4.6. Test CPU latency in worst case

The test code below is the worst-case background pressure in the RT system.

time ./cyclictest -t50 -p 80 -i 10000 -n -l 100000000000 -d 86400 -a 3

You can also create a corresponding stress environment to test the CPU latency, for example: Use stress to create 100% CPU load on four cores.

#stress -c 4&
#Can also be fixed to the CPU, as follows:
taskset -c 0 stress -c 1&
taskset -c 1 stress -c 1&
taskset -c 2 stress -c 1&
taskset -c 3 stress -c 1&

It is also possible to use ping to create 100% CPU load.

taskset -c 0 /bin/ping -l 100000 -q -s 10 -f localhost &
taskset -c 1 /bin/ping -l 100000 -q -s 10 -f localhost &
taskset -c 2 /bin/ping -l 100000 -q -s 10 -f localhost &
taskset -c 3 /bin/ping -l 100000 -q -s 10 -f localhost &

For I/O loads can be made using tar. For example, download the linux source code git clone git://git.kernel.org/pub/scm/linux/kernel/git/stable/linux-stable.git linux-stable

cd /opt
while true; do taskset -c 0 tar cvzf test1.tgz ./linux-stable ; done &
while true; do taskset -c 1 tar cvzf test2.tgz ./linux-stable ; done &
while true; do taskset -c 2 tar cvzf test3.tgz ./linux-stable ; done &
while true; do taskset -c 3 tar cvzf test4.tgz ./linux-stable ; done &

generate network load.

# start the server
# start netperf connection
/usr/bin/netperf -H <IP_ADDR_OF_SERVER> -t TCP_STREAM -A 16K,16K -l 3600
# use browser
firefox http://www.intomail.net/stream.php

Select the pressure environment according to the needs, and then carry out the delay test.

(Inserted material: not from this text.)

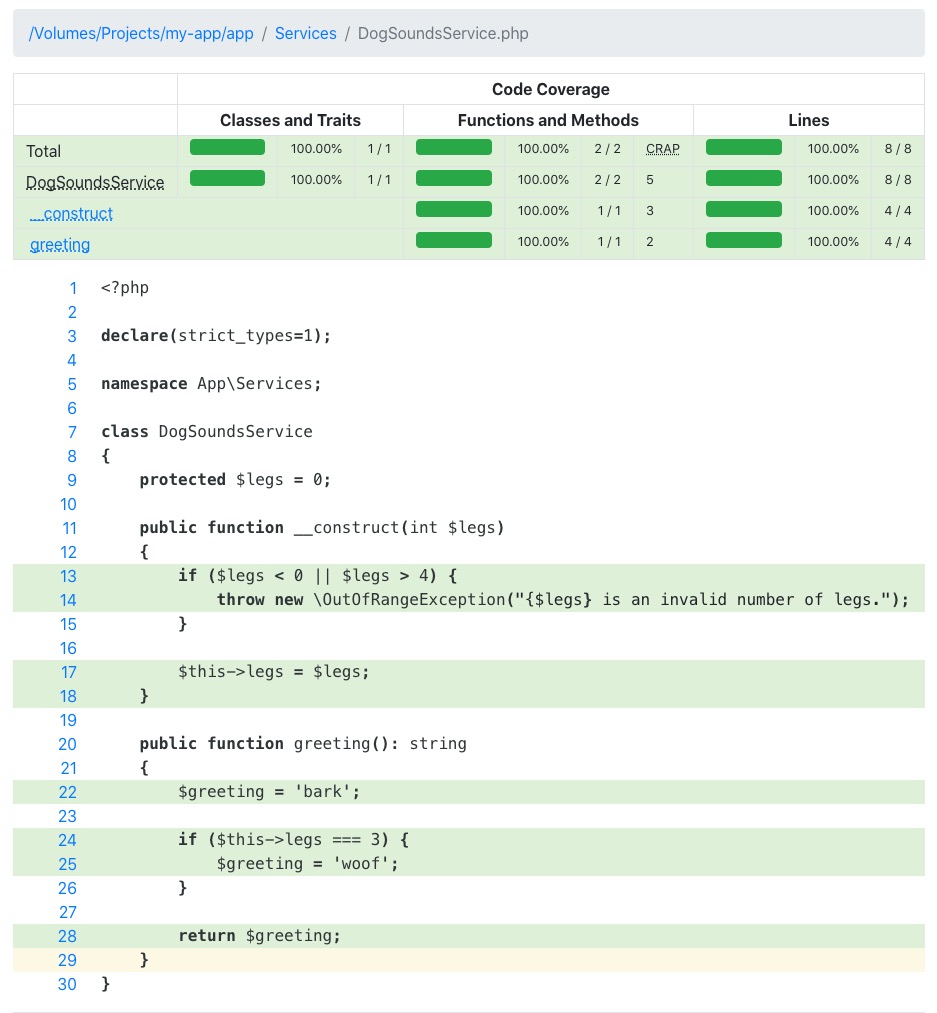Jump to the __construct method link
This screenshot has height=1013, width=937.
[71, 213]
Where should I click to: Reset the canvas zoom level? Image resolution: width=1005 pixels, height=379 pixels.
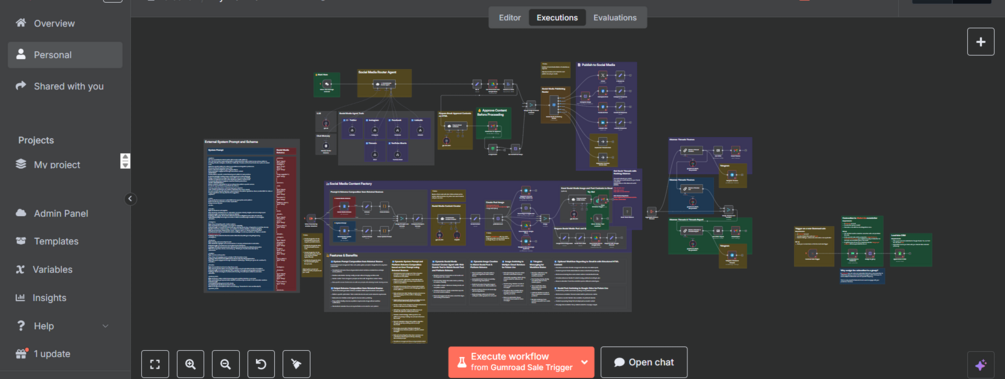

4.7. Some suggestions for using rtlinux

4.7.1. Suppress console messages and disable memory overcommitment

#You can use the kernel parameter quiet to start the kernel, or suppress it after startup, as follows:
echo 1 > /proc/sys/kernel/printk

#Disable memory overcommit to avoid latency from Out-of-Memory Killer
echo 2 > /proc/sys/vm/overcommit_memory

4.7.2. Do not use a desktop or use a lightweight desktop

For better real-time, we do not recommend using a system with a desktop, as this will bring a big challenge to the CPU latency. It is recommended to use minimal ubuntu, your own QT program, etc.

4.7.3. Specific cores do specific things

Events with high real-time requirements are fixed to a certain core for processing, and systems and other events with low real-time requirements are concentrated on one core for processing. Events such as specific interrupts, real-time programs, etc. can be serviced by dedicated cores.

  • You can use isolcpus in the kernel startup parameter to remove cpus from the kernel SMP balancing and scheduling algorithm and use the removed cpus as RT applications: isolcpus=2,3

  • Since ARM handles all peripheral interrupts by CPU0, important interrupts can be bound to other cores after system startup.

# Find the corresponding interrupt number
cat /proc/interrupts/ | grep eth0
cat /proc/irq/xxx/smp_affinity_list
# Fixes the interrupt to the specified core
echo 2 > /proc/irq/xxx/smp_affinity_list
  • When the core has only one runnable task, you can turn off timers on the CPU and unload RCU callbacks. Kernel boot parameters added: nohz_full=2,3 rcu_nocbs=2,3

4.7.4. Using the chip’s MCU

For events with higher real-time requirements, it is recommended to use the on-chip MCU function for better real-time control.